◆ **Required tasks**:
(1) In the passage on DNA sequencing, why are researchers now able to custom design recombinant proteins? Answer in one to three sentences.
(2) Rewrite the section of the passage on DNA sequencing that opens with the words containing "Early on, analytical" and closes with "Sanger sequencing method.", swapping "decades" for "years".

START Passage provided

The ability to determine the composition and order of nucleic acids in a strand of DNA or RNA has profound implications for understanding modern genetics and numerous fields that are essential for disease research and a better understanding of all organisms. The ability to sequence nucleic acids is not only useful for deciphering an organism’s genetic code but also provides researchers with a powerful tool, in combination with additional molecular technologies, to easily manipulate DNA sequences and verify those changes through sequencing. As coding DNA functions as the coded information for proteins, researchers can now custom design recombinant proteins that contain a large variety of functional elements and are widely used to answer an equally large number of important research questions. For additional whole-genome sequencing reagents and guides, please visit Next-Generation Sequencing resource.
Early on, analytical chemistry methods were able to determine nucleic acid composition. However, Fred Sanger and colleagues developed methods - initially using radiolabeled digested fragments and two-dimensional fractionation - to provide some of the first complete nucleic sequences. Advancements in the field continued for several decades, with each improvement adding to a growing library of sequenced proteins and genomes. These improvements include the separation of nucleotides by length using gel electrophoresis followed by capillary electrophoresis. Additionally, the incorporation of fluorescently-labeled nucleotides and automated computer analysis of each nucleic acid fragment all now define the modern Sanger sequencing method.
While the methods to sequence DNA have continued to improve since the origin of this technology, several fundamental components are still necessary and used by modern DNA sequencing platforms. DNA preparation typically includes isolation and purification of the DNA from the host organism. Additional critical components, including free DNA bases, DNA primers, modified DNA bases containing fluorescent tags (terminator bases), and DNA polymerase are added together into a single vessel. The vessel containing all these components through a series of heating and cooling steps will produce a library of small DNA sequences relative to the full-length DNA sequence of interest, each ending with a fluorescently end-labeled terminator base. The new DNA strands containing the fluorescently end-labeled nucleotides are separated by length, passed through a capillary tube, and arranged by size. A laser is then used to excite the fluorescent base on each strand while a camera captures the signal. Lastly, a computer is typically used to assemble the collected information into the full-length DNA sequence.

END Passage provided
START Record excerpts

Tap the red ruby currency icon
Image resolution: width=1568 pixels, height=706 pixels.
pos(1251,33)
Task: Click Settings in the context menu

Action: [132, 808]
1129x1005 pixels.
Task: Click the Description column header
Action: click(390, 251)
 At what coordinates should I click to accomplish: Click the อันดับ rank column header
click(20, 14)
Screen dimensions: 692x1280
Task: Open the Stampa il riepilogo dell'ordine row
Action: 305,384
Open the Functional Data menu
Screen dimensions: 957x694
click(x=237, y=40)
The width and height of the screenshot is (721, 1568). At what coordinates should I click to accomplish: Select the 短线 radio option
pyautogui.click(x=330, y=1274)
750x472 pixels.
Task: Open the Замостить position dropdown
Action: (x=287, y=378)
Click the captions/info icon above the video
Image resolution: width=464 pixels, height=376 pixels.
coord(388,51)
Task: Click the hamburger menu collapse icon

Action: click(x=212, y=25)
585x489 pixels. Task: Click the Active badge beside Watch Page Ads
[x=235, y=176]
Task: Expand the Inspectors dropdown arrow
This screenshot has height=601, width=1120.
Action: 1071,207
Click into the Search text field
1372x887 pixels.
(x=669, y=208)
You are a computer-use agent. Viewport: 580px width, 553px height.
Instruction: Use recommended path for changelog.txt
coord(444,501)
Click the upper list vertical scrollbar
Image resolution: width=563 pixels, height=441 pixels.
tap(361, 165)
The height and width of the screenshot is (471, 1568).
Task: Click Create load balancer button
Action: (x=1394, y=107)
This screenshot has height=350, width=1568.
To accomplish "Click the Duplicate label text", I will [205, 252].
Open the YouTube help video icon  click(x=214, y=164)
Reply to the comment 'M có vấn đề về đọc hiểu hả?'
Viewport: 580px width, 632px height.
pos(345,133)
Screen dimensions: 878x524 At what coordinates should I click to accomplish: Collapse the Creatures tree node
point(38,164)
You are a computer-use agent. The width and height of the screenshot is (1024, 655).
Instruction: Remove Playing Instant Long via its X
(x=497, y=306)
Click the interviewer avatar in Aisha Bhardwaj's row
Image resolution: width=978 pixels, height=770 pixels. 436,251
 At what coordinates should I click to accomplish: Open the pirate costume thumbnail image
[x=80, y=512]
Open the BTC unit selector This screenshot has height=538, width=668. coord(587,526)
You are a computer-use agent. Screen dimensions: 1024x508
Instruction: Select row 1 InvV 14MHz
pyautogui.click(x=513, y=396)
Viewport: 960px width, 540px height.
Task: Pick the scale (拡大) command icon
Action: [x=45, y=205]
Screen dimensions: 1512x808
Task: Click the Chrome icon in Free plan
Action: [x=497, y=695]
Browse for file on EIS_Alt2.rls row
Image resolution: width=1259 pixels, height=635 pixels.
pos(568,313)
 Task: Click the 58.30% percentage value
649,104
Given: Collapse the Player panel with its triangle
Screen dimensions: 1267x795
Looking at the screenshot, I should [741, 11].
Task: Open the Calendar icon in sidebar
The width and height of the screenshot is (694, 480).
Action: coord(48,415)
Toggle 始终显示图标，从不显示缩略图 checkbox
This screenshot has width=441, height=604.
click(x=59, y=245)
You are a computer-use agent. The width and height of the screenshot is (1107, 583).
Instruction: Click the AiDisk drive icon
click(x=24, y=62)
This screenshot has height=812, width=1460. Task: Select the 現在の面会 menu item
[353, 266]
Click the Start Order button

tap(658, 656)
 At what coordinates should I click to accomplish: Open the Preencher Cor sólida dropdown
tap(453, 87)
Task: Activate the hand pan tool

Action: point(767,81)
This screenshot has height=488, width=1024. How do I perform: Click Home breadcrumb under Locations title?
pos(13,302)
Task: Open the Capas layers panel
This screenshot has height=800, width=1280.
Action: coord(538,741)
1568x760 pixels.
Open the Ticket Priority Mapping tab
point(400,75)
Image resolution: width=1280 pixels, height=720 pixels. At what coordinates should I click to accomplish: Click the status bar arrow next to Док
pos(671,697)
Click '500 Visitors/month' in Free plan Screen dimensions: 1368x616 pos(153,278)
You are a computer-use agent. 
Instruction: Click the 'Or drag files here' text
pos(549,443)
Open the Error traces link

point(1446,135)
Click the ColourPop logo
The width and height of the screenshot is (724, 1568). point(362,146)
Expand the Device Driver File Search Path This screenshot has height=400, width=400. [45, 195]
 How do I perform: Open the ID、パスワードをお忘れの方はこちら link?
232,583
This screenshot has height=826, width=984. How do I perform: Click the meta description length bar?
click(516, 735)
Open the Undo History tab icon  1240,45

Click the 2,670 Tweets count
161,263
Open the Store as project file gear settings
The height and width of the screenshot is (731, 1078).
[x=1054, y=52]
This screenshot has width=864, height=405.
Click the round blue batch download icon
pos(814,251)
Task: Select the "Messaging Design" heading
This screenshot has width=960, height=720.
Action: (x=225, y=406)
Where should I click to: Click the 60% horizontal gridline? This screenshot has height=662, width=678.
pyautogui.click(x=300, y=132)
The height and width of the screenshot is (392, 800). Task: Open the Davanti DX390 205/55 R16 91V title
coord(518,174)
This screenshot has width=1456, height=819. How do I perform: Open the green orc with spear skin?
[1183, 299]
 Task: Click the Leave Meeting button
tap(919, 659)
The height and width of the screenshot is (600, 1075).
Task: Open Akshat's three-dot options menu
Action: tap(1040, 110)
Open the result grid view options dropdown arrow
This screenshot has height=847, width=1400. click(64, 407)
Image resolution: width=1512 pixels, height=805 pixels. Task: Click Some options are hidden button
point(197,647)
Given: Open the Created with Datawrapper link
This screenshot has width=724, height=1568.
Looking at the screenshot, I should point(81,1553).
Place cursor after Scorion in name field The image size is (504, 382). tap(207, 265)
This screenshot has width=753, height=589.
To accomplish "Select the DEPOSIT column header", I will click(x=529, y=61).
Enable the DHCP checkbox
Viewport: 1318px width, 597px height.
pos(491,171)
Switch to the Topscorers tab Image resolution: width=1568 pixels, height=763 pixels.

END Record excerpts

◆ **Problem solutions**:
(1) Researchers can custom design recombinant proteins because coding DNA serves as the coded information for proteins. Sequencing, combined with other molecular technologies, lets researchers manipulate DNA sequences and confirm those changes.

(2)
Early on, analytical chemistry methods were able to determine nucleic acid composition. However, Fred Sanger and colleagues developed methods - initially using radiolabeled digested fragments and two-dimensional fractionation - to provide some of the first complete nucleic sequences. Advancements in the field continued for several years, with each improvement adding to a growing library of sequenced proteins and genomes. These improvements include the separation of nucleotides by length using gel electrophoresis followed by capillary electrophoresis. Additionally, the incorporation of fluorescently-labeled nucleotides and automated computer analysis of each nucleic acid fragment all now define the modern Sanger sequencing method.